Another trick for sound intolerance: if there is a specific and short sound that you find too strong, like a bus passing by close to you, or an ambulance siren, you could try humming (doing "Mmm...", a single note, or a melody) during the sound. This adds another sound in the foreground that doesn't bother you, and so the loud sound goes to the background. Of course, you could also cover your ears with your fingers if you consider so.
9- SETBACKS
If for some reason you worsen, the worsening is always temporary. If you dramatize the situation, begin thinking obsessively about it or get depressed, you are just extending the setback and complicating things.
See point 2.
2- PSYCHOLOGIC ATTITUDE
Don't panic. The more you panic and worry the worse. Try to relax and not think about your ears. Once you understand this and check it out by yourself, not because I am telling you, you will know the nature of the problem and you will automatically inhibit any thought that worsens and sustains the problem (unless you don't want to get better).
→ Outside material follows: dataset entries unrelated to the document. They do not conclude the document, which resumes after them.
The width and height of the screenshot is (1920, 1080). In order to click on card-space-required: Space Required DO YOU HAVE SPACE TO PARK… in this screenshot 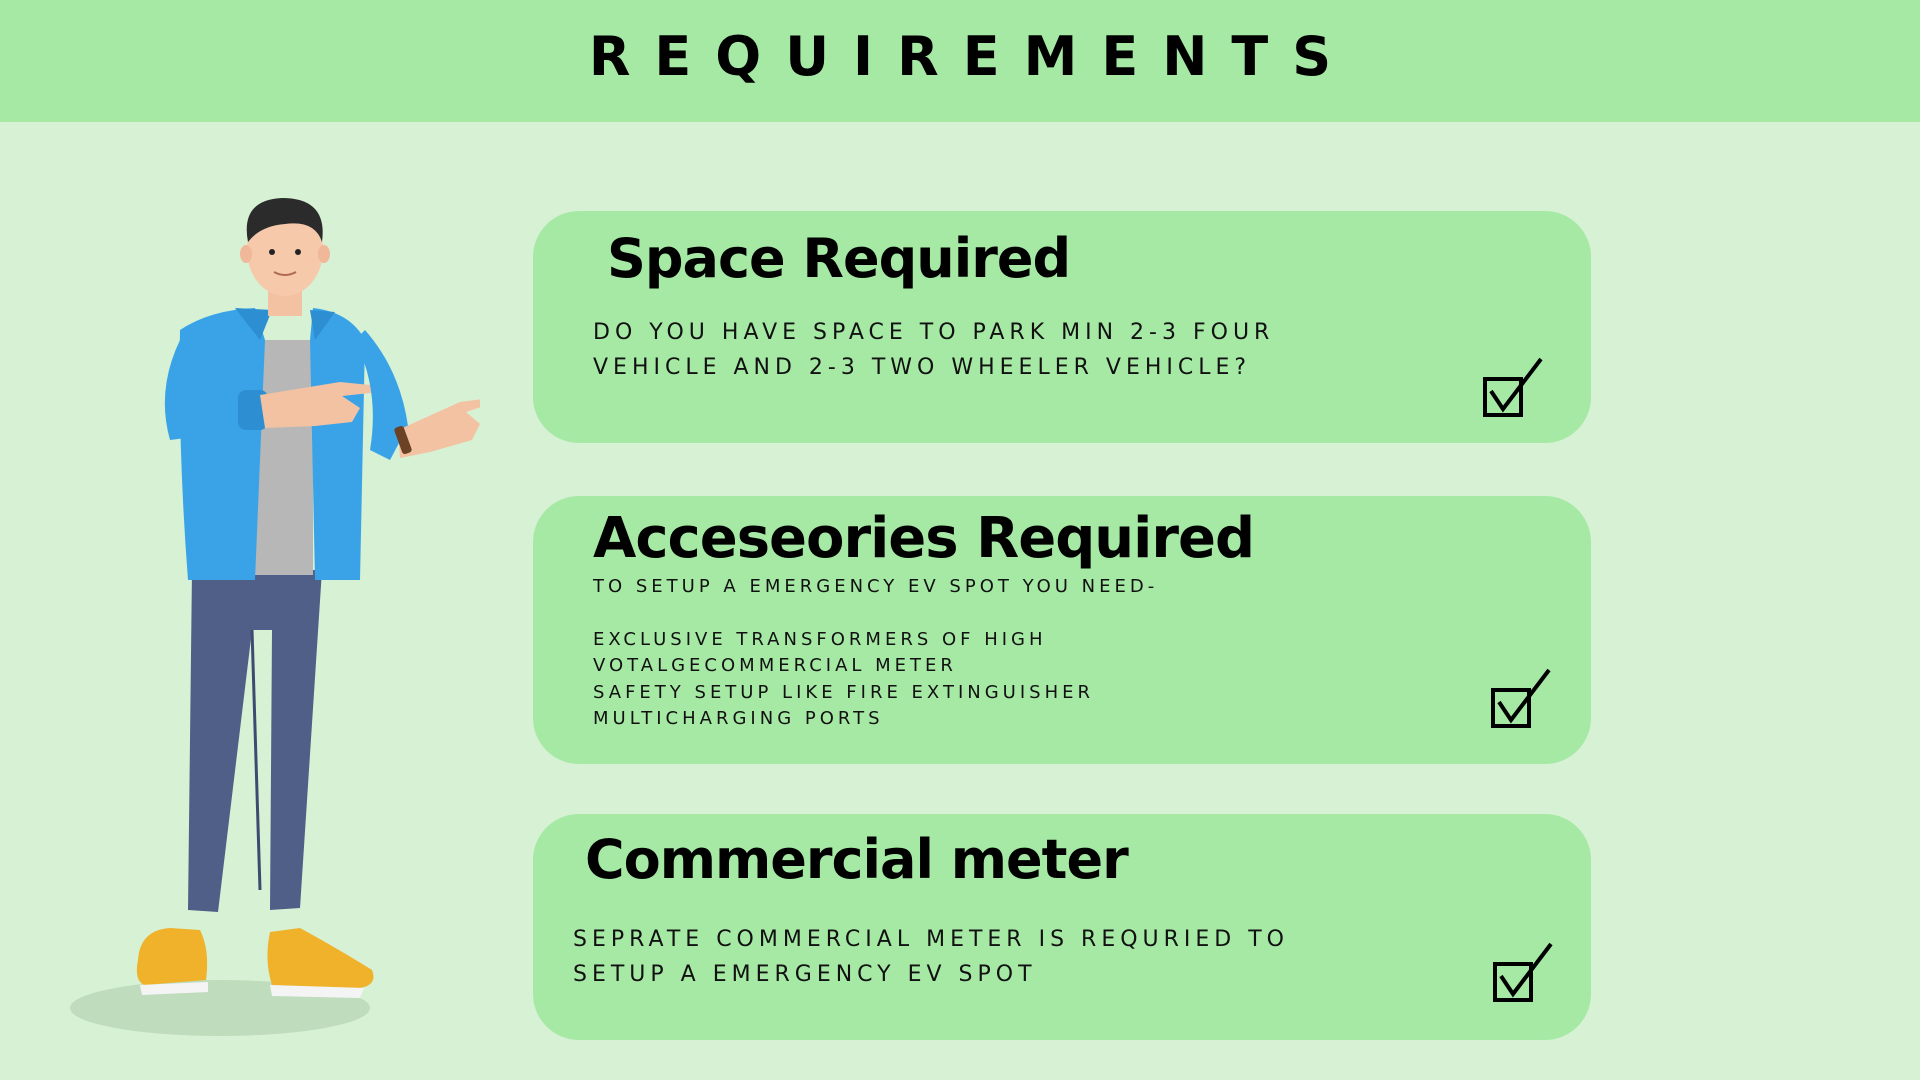, I will do `click(1062, 327)`.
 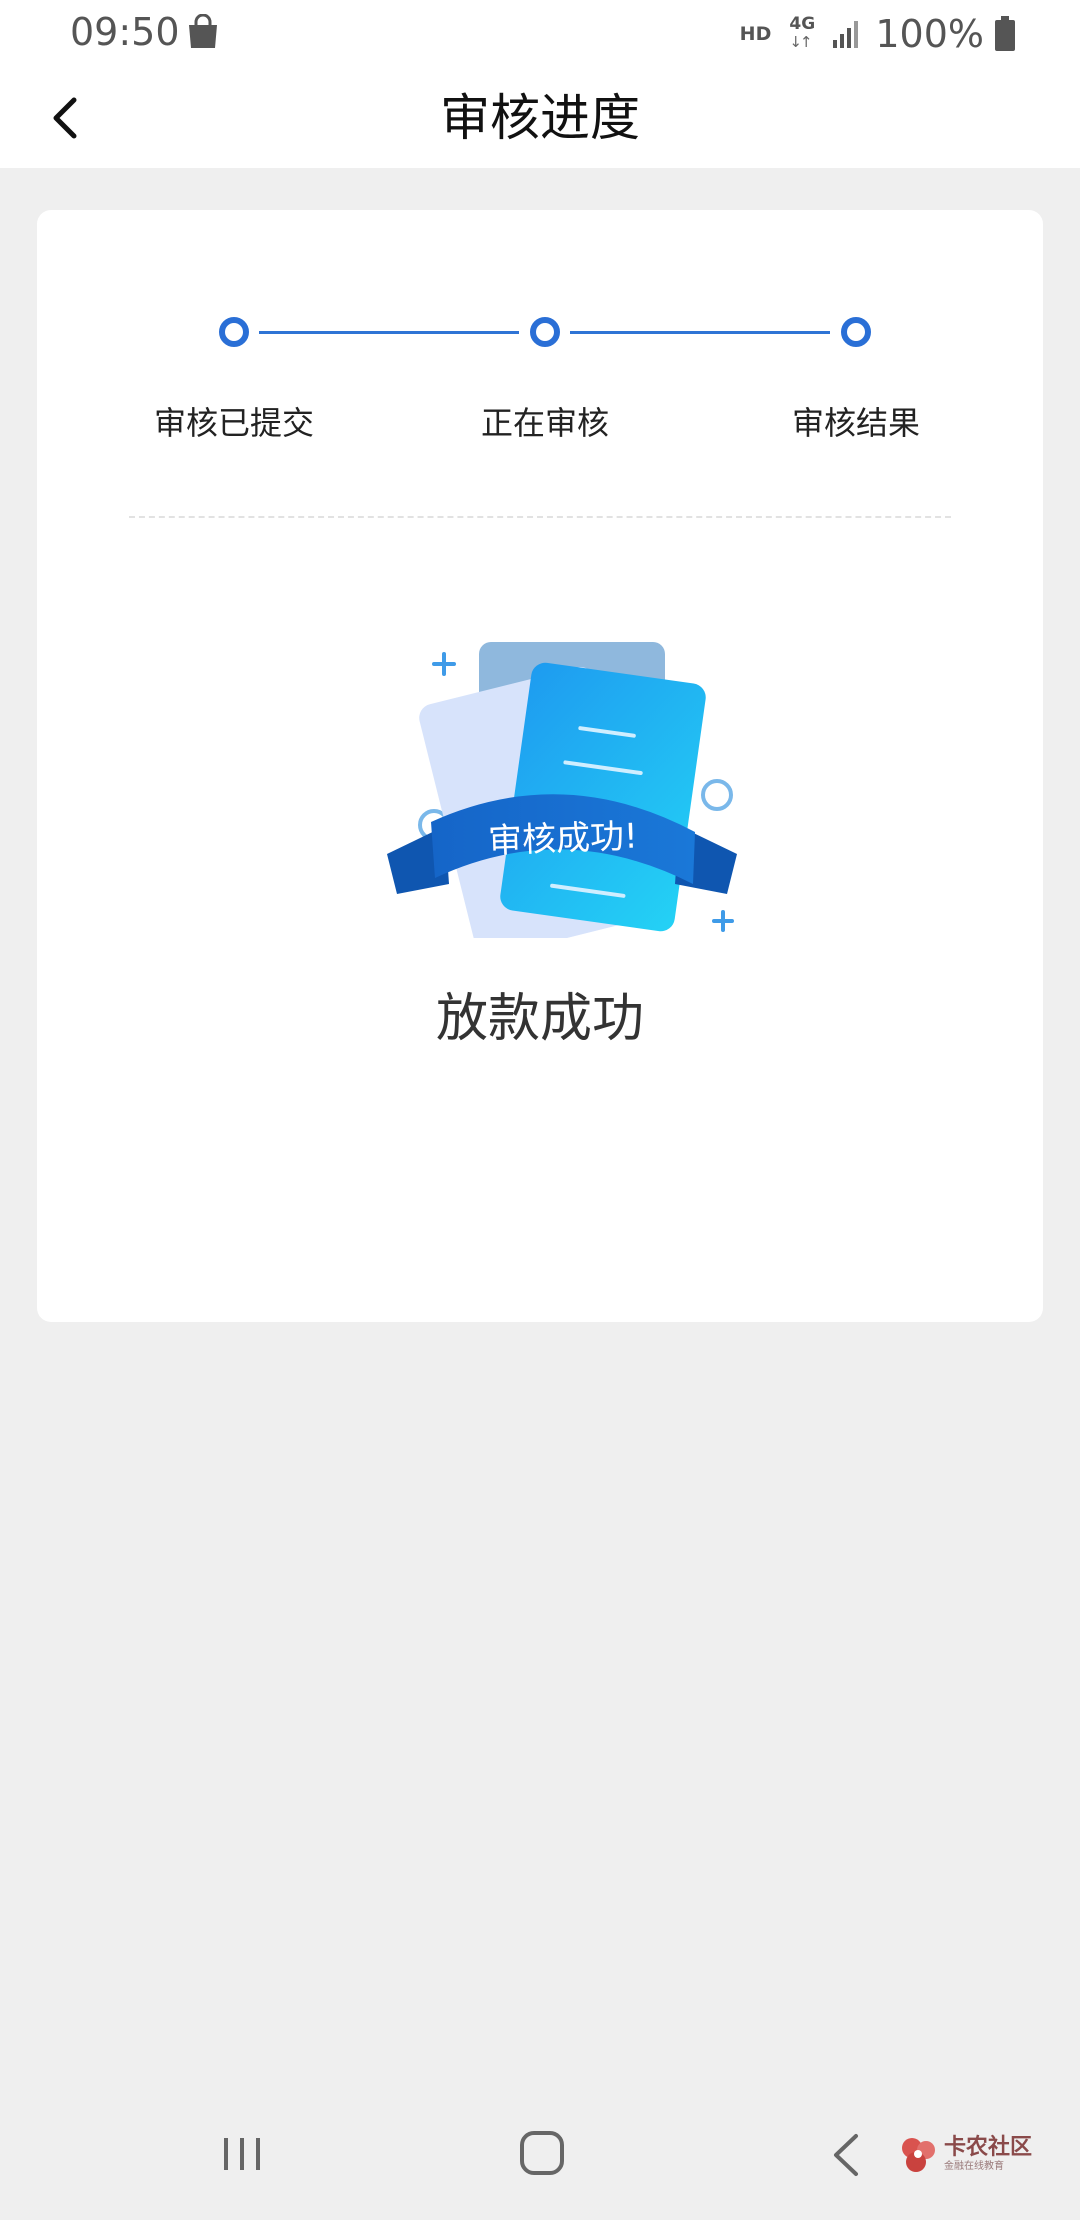 I want to click on nav-back-icon, so click(x=846, y=2155).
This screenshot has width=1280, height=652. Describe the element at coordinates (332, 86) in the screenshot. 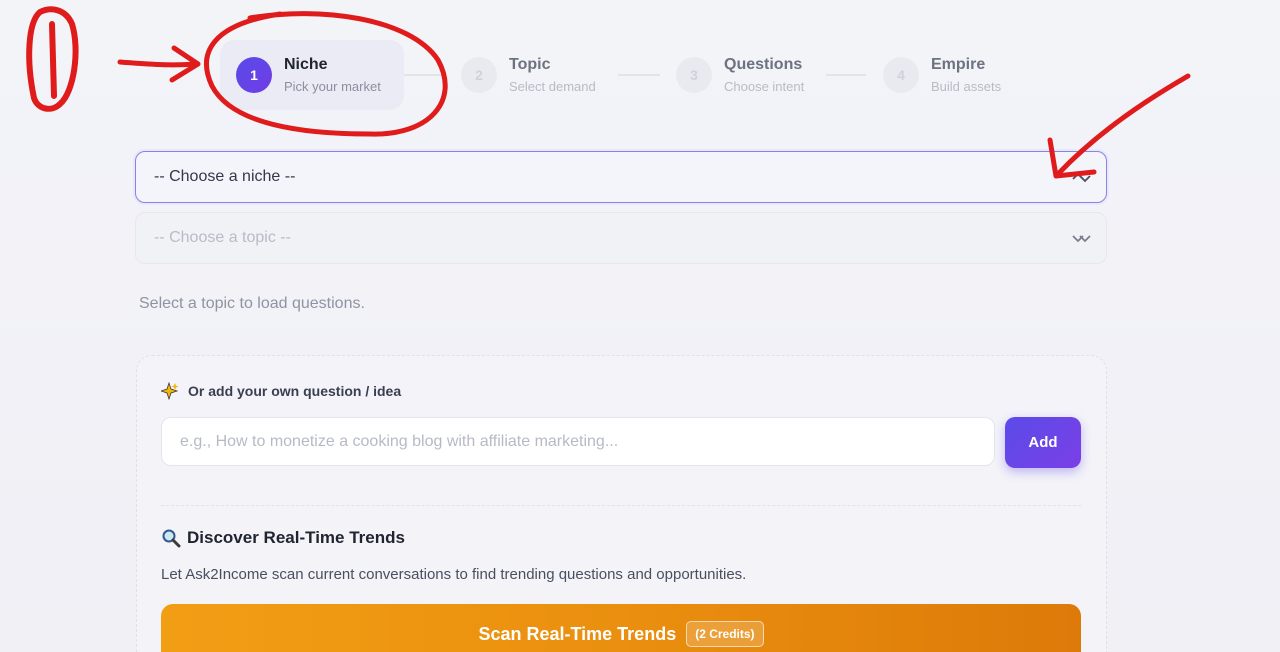

I see `step-subtitle: Pick your market` at that location.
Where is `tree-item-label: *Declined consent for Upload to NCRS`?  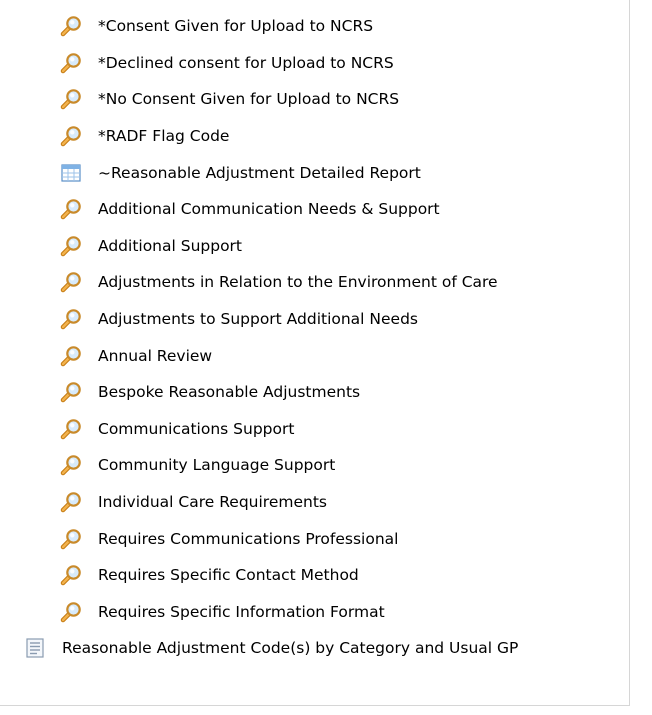 tree-item-label: *Declined consent for Upload to NCRS is located at coordinates (246, 62).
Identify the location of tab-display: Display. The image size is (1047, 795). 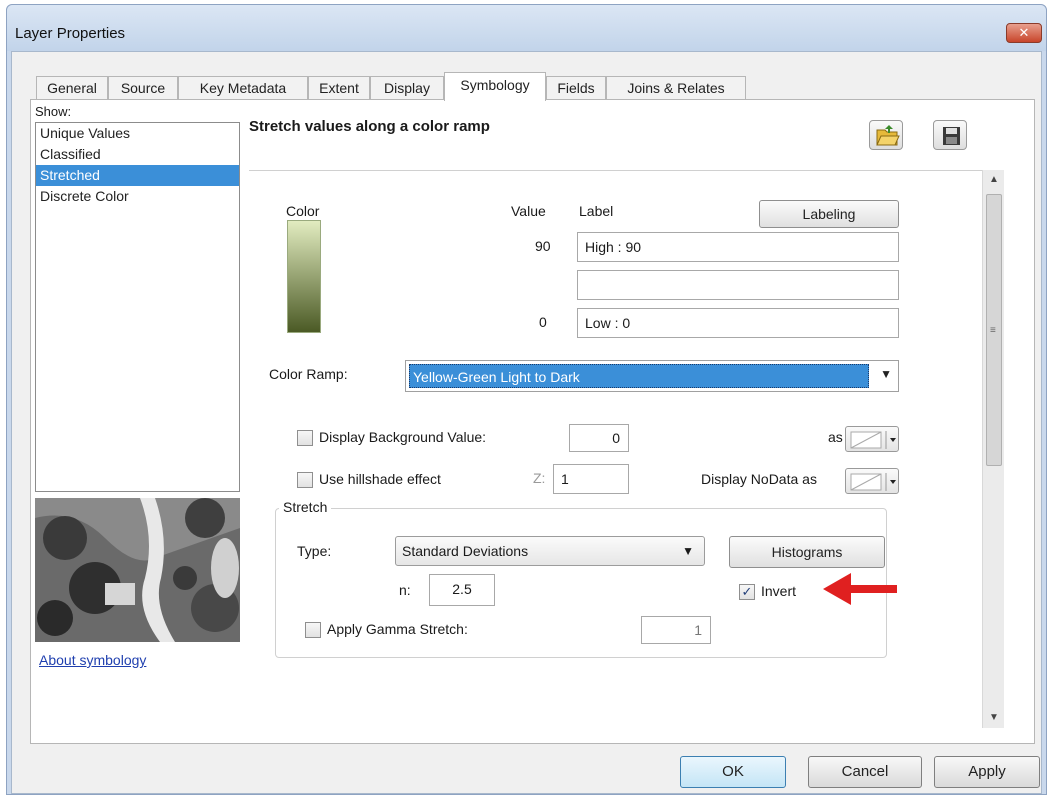
(407, 88).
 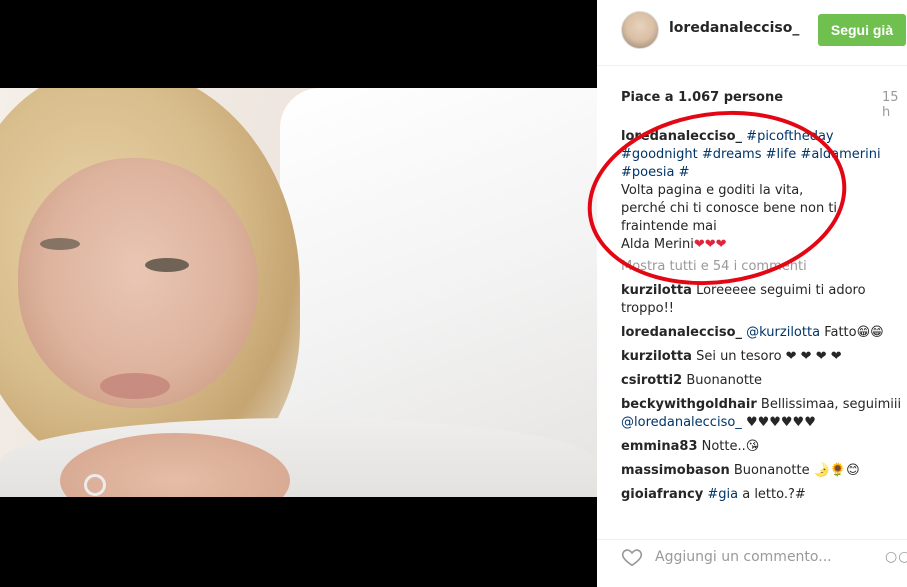 What do you see at coordinates (682, 136) in the screenshot?
I see `caption-username: loredanalecciso_` at bounding box center [682, 136].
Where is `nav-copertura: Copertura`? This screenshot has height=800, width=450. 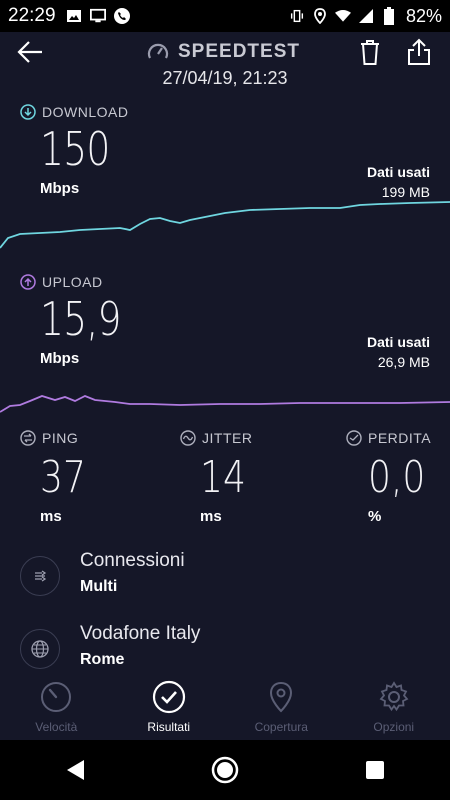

Ingmar Klockhoff, the man who identified the pathology, described TTTS as "psychosomatic" and due to an "increased psychic tension due to mental stress". This is partially true because the persistence of the problem, as I mentioned before, is more related to the attention or focus the person gives to the problem, than it is related to stress in general. In fact, when someone is worried or stressed about other problems (i.e. the mind is occupied and absorbed by thoughts different from ear issues) TTTS usually gets better. Apart from my experience, I read other anecdotes that confirm this idea.
In this sense, it is important to note that most people with this problem, especially the worst cases, also have mood problems (depression), or they are very obsessive (OCD), or they are very fearful or nervous (anxiety, panic). And these psychological particularities generally, but not always, precede the sound incident and the development of TTTS/"hyperacusis".